(Extracted data entries)
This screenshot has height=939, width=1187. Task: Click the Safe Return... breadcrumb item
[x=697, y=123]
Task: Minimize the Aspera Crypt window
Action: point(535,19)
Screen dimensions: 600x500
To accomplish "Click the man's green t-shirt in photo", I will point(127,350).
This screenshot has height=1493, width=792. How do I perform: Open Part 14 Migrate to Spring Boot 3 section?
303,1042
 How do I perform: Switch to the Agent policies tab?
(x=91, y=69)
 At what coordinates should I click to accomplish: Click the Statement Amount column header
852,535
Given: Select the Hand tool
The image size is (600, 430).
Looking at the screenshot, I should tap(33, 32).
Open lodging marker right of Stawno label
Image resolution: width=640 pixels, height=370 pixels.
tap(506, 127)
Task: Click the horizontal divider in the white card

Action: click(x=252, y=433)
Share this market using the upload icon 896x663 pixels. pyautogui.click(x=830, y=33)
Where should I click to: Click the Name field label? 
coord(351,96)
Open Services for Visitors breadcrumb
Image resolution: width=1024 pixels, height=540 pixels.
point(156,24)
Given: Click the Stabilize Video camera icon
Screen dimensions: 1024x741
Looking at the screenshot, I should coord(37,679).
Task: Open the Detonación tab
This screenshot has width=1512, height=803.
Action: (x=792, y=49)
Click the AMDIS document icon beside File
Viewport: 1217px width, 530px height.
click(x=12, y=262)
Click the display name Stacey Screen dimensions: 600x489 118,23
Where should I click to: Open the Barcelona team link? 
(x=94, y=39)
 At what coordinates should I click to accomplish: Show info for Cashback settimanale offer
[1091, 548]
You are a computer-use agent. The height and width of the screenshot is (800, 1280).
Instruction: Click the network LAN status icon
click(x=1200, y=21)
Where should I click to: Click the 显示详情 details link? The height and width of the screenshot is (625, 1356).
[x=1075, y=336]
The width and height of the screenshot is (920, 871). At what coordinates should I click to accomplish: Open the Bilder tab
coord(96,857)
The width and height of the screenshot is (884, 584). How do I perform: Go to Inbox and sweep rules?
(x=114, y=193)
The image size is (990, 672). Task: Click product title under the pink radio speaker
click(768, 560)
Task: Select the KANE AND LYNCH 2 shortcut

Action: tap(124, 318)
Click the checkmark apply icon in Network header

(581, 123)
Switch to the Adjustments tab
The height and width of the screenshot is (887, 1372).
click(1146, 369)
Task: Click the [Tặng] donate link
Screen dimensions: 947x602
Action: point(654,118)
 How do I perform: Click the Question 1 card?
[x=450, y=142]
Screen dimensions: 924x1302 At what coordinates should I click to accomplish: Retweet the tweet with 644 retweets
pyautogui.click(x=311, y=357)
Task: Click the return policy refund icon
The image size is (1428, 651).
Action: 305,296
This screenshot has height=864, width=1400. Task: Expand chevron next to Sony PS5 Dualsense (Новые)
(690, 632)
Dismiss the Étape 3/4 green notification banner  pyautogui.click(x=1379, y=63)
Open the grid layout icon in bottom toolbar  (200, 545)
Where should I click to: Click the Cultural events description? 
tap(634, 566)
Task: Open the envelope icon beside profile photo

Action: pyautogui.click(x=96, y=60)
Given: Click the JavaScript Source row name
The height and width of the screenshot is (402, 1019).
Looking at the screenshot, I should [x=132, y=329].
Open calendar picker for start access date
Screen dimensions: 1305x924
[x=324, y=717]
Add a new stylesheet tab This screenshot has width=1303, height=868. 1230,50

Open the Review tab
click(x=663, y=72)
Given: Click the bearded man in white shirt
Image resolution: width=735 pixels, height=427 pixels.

* INSTRUCTIONS TO FOLLOW
Repeat only the lines from the one holding "Given: Click the bearded man in white shirt" through the last line of the data.

* TASK OUTPUT
Given: Click the bearded man in white shirt
Image resolution: width=735 pixels, height=427 pixels.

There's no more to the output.